AIM OF THE EXERCISE: Through the line that contains "Click the Save button in dialog", return the data below exactly, starting at its first line; leave the rest out.

RECORD SET:
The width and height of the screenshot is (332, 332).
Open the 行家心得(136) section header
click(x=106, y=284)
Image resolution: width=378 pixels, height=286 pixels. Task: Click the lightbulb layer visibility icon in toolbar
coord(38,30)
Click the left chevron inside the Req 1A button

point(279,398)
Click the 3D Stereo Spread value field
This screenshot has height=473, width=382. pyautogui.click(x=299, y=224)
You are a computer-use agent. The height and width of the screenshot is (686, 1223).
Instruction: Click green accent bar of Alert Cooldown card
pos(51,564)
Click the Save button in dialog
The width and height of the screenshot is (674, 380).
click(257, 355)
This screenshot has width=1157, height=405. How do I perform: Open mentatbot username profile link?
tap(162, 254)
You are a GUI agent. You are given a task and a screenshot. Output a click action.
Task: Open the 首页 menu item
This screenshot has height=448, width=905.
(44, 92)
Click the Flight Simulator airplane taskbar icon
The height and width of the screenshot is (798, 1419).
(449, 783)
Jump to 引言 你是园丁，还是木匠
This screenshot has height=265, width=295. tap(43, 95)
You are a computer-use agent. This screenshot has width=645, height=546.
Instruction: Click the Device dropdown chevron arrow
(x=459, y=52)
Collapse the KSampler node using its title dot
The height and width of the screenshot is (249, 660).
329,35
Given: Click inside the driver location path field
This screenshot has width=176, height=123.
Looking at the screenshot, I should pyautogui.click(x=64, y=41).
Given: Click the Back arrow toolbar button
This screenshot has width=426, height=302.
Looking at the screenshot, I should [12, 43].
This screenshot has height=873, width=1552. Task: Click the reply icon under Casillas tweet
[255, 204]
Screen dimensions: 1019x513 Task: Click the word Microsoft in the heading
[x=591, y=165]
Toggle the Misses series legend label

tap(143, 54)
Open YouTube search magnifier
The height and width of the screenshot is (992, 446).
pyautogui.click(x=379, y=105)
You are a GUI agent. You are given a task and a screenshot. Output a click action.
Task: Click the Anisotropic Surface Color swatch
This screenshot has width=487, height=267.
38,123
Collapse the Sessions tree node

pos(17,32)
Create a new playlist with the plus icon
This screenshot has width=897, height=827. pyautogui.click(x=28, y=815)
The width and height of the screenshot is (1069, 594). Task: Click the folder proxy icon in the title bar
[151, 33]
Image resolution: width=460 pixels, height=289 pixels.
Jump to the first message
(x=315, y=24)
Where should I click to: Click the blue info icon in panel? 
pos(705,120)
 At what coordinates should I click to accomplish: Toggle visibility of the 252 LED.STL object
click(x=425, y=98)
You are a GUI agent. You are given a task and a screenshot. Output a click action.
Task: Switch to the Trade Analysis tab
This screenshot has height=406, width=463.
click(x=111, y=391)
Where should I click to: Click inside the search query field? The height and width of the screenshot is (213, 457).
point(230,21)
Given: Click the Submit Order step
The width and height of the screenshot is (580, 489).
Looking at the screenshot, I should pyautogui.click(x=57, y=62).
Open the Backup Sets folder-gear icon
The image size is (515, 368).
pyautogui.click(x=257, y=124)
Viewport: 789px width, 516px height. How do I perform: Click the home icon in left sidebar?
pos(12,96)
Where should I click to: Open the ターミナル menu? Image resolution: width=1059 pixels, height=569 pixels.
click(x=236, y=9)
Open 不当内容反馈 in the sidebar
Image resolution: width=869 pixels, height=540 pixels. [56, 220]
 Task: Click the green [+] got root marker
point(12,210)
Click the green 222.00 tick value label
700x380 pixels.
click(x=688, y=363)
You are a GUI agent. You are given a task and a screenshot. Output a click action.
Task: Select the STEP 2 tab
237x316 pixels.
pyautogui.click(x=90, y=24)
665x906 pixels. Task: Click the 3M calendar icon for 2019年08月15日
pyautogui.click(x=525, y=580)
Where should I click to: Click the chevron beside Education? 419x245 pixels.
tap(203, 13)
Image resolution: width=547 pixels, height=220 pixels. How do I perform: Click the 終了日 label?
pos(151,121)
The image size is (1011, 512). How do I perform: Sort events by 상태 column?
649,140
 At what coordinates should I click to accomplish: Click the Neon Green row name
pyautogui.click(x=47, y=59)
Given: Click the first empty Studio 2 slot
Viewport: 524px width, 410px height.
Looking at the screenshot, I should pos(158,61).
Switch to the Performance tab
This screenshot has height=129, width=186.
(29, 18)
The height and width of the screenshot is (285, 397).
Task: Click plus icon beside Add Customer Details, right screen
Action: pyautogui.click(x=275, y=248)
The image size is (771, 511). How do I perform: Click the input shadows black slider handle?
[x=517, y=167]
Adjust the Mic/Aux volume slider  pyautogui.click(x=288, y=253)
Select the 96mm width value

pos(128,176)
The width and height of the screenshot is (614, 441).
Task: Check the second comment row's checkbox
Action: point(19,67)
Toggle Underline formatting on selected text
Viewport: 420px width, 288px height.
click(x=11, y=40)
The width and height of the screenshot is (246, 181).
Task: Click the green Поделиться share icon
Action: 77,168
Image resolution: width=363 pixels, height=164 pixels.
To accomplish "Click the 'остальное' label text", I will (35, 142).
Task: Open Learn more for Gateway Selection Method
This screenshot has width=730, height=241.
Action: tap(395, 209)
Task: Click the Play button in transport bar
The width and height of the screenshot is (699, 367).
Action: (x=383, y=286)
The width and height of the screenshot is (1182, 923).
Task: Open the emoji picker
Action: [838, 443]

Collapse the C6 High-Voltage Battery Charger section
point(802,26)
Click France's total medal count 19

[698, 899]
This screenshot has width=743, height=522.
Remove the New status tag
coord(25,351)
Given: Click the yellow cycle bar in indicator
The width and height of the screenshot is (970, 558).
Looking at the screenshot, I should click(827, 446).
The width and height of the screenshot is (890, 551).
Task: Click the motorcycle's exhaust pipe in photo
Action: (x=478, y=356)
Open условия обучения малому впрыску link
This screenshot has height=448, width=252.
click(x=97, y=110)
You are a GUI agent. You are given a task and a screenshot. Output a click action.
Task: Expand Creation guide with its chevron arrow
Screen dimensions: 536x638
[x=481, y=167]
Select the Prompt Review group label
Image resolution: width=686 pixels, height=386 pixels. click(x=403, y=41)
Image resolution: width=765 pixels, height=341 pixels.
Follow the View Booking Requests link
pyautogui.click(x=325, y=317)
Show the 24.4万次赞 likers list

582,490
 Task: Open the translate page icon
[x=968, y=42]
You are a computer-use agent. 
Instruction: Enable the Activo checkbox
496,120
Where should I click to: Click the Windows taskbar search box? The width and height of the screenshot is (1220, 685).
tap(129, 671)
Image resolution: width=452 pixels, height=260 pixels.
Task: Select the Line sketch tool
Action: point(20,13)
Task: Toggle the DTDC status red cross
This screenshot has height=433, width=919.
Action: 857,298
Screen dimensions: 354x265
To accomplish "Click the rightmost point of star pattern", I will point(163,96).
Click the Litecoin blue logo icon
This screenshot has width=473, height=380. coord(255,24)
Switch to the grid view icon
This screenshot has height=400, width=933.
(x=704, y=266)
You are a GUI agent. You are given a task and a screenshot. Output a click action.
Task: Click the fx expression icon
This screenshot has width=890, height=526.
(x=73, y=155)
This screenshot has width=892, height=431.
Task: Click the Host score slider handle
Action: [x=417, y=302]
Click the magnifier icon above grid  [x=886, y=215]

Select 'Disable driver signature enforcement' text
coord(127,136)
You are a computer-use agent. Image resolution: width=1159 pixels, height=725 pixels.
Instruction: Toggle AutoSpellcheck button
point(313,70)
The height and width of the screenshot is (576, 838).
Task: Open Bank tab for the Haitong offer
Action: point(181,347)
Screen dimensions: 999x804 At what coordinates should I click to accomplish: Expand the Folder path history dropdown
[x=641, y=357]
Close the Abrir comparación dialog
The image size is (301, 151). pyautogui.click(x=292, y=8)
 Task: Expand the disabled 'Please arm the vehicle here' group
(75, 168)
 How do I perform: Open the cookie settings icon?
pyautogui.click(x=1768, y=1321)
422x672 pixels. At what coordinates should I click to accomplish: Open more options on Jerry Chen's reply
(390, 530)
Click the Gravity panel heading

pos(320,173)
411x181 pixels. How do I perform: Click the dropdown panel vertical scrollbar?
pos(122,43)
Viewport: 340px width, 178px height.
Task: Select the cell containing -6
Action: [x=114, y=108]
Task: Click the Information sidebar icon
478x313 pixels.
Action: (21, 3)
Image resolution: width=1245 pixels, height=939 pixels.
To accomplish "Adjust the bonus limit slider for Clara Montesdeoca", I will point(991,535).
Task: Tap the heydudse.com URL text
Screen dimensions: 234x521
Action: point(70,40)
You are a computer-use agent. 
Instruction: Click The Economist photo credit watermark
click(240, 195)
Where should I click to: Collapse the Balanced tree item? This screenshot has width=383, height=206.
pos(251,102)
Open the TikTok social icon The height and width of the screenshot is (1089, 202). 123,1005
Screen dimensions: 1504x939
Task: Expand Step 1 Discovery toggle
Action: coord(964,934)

YOUR SOLUTION:
The width and height of the screenshot is (332, 332).
Open the 行家心得(136) section header
click(x=106, y=284)
Image resolution: width=378 pixels, height=286 pixels. Task: Click the lightbulb layer visibility icon in toolbar
coord(38,30)
Click the left chevron inside the Req 1A button

point(279,398)
Click the 3D Stereo Spread value field
This screenshot has height=473, width=382. pyautogui.click(x=299, y=224)
You are a computer-use agent. The height and width of the screenshot is (686, 1223).
Instruction: Click green accent bar of Alert Cooldown card
pos(51,564)
Click the Save button in dialog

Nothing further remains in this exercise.